Data supplied START

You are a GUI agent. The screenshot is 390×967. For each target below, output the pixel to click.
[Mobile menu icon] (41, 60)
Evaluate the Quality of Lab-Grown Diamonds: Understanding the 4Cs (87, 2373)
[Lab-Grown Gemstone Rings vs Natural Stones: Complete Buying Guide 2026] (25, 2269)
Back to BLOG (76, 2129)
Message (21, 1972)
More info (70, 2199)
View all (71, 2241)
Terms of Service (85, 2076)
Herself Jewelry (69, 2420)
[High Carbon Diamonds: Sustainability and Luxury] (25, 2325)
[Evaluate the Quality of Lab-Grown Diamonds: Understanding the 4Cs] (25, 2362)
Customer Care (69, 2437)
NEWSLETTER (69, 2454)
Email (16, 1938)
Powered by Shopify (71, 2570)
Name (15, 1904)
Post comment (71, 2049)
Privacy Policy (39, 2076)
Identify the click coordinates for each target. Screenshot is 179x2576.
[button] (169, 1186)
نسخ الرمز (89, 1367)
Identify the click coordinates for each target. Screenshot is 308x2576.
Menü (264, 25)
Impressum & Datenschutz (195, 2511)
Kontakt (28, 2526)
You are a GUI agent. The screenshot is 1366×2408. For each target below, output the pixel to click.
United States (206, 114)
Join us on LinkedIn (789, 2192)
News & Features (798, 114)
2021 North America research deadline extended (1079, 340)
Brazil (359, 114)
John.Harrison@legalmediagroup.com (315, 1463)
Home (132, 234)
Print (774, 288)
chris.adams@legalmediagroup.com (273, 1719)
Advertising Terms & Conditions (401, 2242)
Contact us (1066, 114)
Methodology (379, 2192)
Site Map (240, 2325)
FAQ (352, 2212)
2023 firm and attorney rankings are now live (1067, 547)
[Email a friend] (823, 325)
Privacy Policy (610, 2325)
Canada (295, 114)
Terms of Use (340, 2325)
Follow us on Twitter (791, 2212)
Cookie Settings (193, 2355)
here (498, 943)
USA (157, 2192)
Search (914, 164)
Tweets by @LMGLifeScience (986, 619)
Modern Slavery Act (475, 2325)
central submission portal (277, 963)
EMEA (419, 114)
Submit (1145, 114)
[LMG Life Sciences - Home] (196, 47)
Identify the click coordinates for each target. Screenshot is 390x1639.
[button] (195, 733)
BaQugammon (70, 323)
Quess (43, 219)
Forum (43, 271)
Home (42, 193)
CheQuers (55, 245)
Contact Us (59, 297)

Data supplied END

Exercise
Among the records, find the lines that contain "Evaluate" and copy each of them.

Written answer
Evaluate the Quality of Lab-Grown Diamonds: Understanding the 4Cs (87, 2373)
[Evaluate the Quality of Lab-Grown Diamonds: Understanding the 4Cs] (25, 2362)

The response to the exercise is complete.